start Records supplied

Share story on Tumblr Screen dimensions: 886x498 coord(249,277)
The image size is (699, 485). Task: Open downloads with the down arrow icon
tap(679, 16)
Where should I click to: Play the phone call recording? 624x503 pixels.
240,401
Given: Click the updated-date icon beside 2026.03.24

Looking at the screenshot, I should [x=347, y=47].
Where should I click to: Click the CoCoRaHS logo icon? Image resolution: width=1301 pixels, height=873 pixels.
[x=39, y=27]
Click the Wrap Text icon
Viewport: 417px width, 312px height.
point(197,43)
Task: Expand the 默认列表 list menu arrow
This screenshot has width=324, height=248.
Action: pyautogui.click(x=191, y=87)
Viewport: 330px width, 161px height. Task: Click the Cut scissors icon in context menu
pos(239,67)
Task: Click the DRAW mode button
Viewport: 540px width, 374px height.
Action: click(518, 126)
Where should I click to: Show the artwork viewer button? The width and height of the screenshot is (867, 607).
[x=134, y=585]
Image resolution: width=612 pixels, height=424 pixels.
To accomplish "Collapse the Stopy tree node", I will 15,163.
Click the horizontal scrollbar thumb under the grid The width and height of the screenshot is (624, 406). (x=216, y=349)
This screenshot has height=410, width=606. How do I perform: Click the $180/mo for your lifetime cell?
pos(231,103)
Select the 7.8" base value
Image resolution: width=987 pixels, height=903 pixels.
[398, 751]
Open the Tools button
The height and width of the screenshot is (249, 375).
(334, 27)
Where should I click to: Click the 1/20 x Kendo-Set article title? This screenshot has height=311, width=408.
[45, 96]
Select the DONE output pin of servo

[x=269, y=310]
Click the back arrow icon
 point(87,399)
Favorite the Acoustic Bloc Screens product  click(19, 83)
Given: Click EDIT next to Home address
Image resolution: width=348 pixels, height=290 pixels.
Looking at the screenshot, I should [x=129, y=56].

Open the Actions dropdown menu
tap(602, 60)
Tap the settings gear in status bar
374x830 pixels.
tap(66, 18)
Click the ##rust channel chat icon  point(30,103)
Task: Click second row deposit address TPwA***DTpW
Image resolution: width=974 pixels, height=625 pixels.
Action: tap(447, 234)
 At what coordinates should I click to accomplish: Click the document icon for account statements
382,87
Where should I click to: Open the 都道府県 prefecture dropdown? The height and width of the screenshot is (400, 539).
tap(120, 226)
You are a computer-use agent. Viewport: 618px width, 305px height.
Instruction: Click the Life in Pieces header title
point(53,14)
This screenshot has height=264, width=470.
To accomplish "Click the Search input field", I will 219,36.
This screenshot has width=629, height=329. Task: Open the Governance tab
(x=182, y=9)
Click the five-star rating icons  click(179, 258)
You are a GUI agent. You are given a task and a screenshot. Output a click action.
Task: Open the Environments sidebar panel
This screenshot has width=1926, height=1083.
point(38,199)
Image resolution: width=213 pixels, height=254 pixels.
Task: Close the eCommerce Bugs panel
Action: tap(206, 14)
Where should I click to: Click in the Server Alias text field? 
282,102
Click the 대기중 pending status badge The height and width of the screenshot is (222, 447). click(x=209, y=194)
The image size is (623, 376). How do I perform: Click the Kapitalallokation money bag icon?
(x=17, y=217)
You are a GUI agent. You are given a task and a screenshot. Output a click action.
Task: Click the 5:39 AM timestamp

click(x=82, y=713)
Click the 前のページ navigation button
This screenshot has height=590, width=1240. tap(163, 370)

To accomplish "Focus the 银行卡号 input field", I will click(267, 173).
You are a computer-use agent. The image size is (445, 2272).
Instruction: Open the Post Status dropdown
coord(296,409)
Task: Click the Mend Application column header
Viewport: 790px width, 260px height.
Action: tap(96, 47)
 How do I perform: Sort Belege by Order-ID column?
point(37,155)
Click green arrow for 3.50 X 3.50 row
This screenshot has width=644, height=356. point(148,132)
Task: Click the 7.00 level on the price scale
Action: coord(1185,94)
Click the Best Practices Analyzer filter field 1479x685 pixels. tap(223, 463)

end Records supplied

### What is required:
Update every one of the lines above so that "Viewport" becomes "Display area" wherever it occurs, keeping all other text the same.

### Exercise output:
Share story on Tumblr Screen dimensions: 886x498 coord(249,277)
The image size is (699, 485). Task: Open downloads with the down arrow icon
tap(679, 16)
Where should I click to: Play the phone call recording? 624x503 pixels.
240,401
Given: Click the updated-date icon beside 2026.03.24

Looking at the screenshot, I should [x=347, y=47].
Where should I click to: Click the CoCoRaHS logo icon? Image resolution: width=1301 pixels, height=873 pixels.
[x=39, y=27]
Click the Wrap Text icon
Display area: 417px width, 312px height.
point(197,43)
Task: Expand the 默认列表 list menu arrow
This screenshot has width=324, height=248.
Action: pyautogui.click(x=191, y=87)
Display area: 330px width, 161px height. Task: Click the Cut scissors icon in context menu
pos(239,67)
Task: Click the DRAW mode button
Display area: 540px width, 374px height.
Action: click(518, 126)
Where should I click to: Show the artwork viewer button? The width and height of the screenshot is (867, 607).
[x=134, y=585]
Image resolution: width=612 pixels, height=424 pixels.
To accomplish "Collapse the Stopy tree node", I will 15,163.
Click the horizontal scrollbar thumb under the grid The width and height of the screenshot is (624, 406). (x=216, y=349)
This screenshot has height=410, width=606. How do I perform: Click the $180/mo for your lifetime cell?
pos(231,103)
Select the 7.8" base value
Image resolution: width=987 pixels, height=903 pixels.
[398, 751]
Open the Tools button
The height and width of the screenshot is (249, 375).
(334, 27)
Where should I click to: Click the 1/20 x Kendo-Set article title? This screenshot has height=311, width=408.
[45, 96]
Select the DONE output pin of servo

[x=269, y=310]
Click the back arrow icon
 point(87,399)
Favorite the Acoustic Bloc Screens product  click(19, 83)
Given: Click EDIT next to Home address
Image resolution: width=348 pixels, height=290 pixels.
Looking at the screenshot, I should [x=129, y=56].

Open the Actions dropdown menu
tap(602, 60)
Tap the settings gear in status bar
374x830 pixels.
tap(66, 18)
Click the ##rust channel chat icon  point(30,103)
Task: Click second row deposit address TPwA***DTpW
Image resolution: width=974 pixels, height=625 pixels.
Action: tap(447, 234)
 At what coordinates should I click to accomplish: Click the document icon for account statements
382,87
Where should I click to: Open the 都道府県 prefecture dropdown? The height and width of the screenshot is (400, 539).
tap(120, 226)
You are a computer-use agent. Display area: 618px width, 305px height.
Instruction: Click the Life in Pieces header title
point(53,14)
This screenshot has height=264, width=470.
To accomplish "Click the Search input field", I will 219,36.
This screenshot has width=629, height=329. Task: Open the Governance tab
(x=182, y=9)
Click the five-star rating icons  click(179, 258)
You are a GUI agent. You are given a task and a screenshot. Output a click action.
Task: Open the Environments sidebar panel
This screenshot has width=1926, height=1083.
point(38,199)
Image resolution: width=213 pixels, height=254 pixels.
Task: Close the eCommerce Bugs panel
Action: tap(206, 14)
Where should I click to: Click in the Server Alias text field? 
282,102
Click the 대기중 pending status badge The height and width of the screenshot is (222, 447). click(x=209, y=194)
The image size is (623, 376). How do I perform: Click the Kapitalallokation money bag icon?
(x=17, y=217)
You are a GUI agent. You are given a task and a screenshot. Output a click action.
Task: Click the 5:39 AM timestamp

click(x=82, y=713)
Click the 前のページ navigation button
This screenshot has height=590, width=1240. tap(163, 370)

To accomplish "Focus the 银行卡号 input field", I will click(267, 173).
You are a computer-use agent. The image size is (445, 2272).
Instruction: Open the Post Status dropdown
coord(296,409)
Task: Click the Mend Application column header
Display area: 790px width, 260px height.
Action: tap(96, 47)
 How do I perform: Sort Belege by Order-ID column?
point(37,155)
Click green arrow for 3.50 X 3.50 row
This screenshot has width=644, height=356. point(148,132)
Task: Click the 7.00 level on the price scale
Action: coord(1185,94)
Click the Best Practices Analyzer filter field 1479x685 pixels. tap(223, 463)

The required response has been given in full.